#### Given records ####

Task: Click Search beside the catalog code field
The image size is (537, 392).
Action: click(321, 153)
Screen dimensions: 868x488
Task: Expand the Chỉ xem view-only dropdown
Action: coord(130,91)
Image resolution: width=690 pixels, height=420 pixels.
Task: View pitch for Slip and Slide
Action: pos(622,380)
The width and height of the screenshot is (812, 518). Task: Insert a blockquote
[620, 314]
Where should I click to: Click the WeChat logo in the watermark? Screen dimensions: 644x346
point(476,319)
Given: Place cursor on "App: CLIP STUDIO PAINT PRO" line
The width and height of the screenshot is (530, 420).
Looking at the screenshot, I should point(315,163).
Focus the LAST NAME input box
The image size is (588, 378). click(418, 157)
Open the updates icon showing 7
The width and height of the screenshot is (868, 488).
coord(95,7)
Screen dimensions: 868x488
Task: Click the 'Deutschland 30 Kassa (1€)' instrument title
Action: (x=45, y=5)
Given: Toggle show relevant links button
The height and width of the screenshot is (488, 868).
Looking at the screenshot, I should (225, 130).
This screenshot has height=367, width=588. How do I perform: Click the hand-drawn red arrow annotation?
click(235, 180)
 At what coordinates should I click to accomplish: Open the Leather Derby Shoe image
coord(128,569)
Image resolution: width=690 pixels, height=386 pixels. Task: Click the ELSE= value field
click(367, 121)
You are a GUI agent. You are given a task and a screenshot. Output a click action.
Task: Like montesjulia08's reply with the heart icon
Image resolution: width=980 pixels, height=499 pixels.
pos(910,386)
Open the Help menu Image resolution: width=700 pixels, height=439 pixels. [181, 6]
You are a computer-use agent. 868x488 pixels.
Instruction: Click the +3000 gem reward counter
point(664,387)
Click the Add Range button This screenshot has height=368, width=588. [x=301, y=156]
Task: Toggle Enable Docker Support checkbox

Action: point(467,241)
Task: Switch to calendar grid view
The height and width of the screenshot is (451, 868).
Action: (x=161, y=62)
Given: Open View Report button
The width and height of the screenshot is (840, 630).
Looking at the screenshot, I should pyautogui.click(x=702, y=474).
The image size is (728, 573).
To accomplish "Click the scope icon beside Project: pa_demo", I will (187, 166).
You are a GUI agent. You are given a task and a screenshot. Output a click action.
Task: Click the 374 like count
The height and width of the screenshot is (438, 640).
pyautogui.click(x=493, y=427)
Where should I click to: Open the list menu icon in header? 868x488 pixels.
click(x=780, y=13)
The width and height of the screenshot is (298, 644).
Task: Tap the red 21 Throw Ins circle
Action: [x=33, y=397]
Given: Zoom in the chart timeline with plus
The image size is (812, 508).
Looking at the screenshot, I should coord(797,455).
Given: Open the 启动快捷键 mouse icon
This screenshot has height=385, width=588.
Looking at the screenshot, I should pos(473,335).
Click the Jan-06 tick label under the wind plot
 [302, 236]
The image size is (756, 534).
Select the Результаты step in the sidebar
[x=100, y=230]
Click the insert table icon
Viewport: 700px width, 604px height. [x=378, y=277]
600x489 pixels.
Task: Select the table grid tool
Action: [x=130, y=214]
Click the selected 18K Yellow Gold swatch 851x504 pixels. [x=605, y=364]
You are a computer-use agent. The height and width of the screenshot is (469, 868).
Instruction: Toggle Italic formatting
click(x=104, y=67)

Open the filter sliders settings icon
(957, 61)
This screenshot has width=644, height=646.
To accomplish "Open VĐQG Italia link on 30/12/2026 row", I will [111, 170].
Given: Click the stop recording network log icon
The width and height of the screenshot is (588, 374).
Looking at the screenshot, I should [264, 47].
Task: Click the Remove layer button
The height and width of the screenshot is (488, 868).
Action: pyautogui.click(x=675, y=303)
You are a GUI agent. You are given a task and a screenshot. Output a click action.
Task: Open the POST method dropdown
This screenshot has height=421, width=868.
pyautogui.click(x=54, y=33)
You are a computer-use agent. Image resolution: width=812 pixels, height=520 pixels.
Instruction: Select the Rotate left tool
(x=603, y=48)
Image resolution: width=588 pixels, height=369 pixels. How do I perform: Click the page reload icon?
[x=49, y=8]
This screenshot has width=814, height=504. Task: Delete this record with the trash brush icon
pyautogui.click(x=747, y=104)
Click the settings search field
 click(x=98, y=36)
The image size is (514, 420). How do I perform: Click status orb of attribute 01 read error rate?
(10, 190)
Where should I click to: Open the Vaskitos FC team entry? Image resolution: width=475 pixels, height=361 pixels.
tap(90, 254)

####

What is asked: Output, unchanged, the lines of the material between the line containing "Open the filter sliders settings icon" and the line containing "pyautogui.click(x=54, y=33)", inclusive.

Output for this exercise:
Open the filter sliders settings icon
(957, 61)
This screenshot has width=644, height=646.
To accomplish "Open VĐQG Italia link on 30/12/2026 row", I will [111, 170].
Given: Click the stop recording network log icon
The width and height of the screenshot is (588, 374).
Looking at the screenshot, I should [264, 47].
Task: Click the Remove layer button
The height and width of the screenshot is (488, 868).
Action: pyautogui.click(x=675, y=303)
You are a GUI agent. You are given a task and a screenshot. Output a click action.
Task: Open the POST method dropdown
This screenshot has height=421, width=868.
pyautogui.click(x=54, y=33)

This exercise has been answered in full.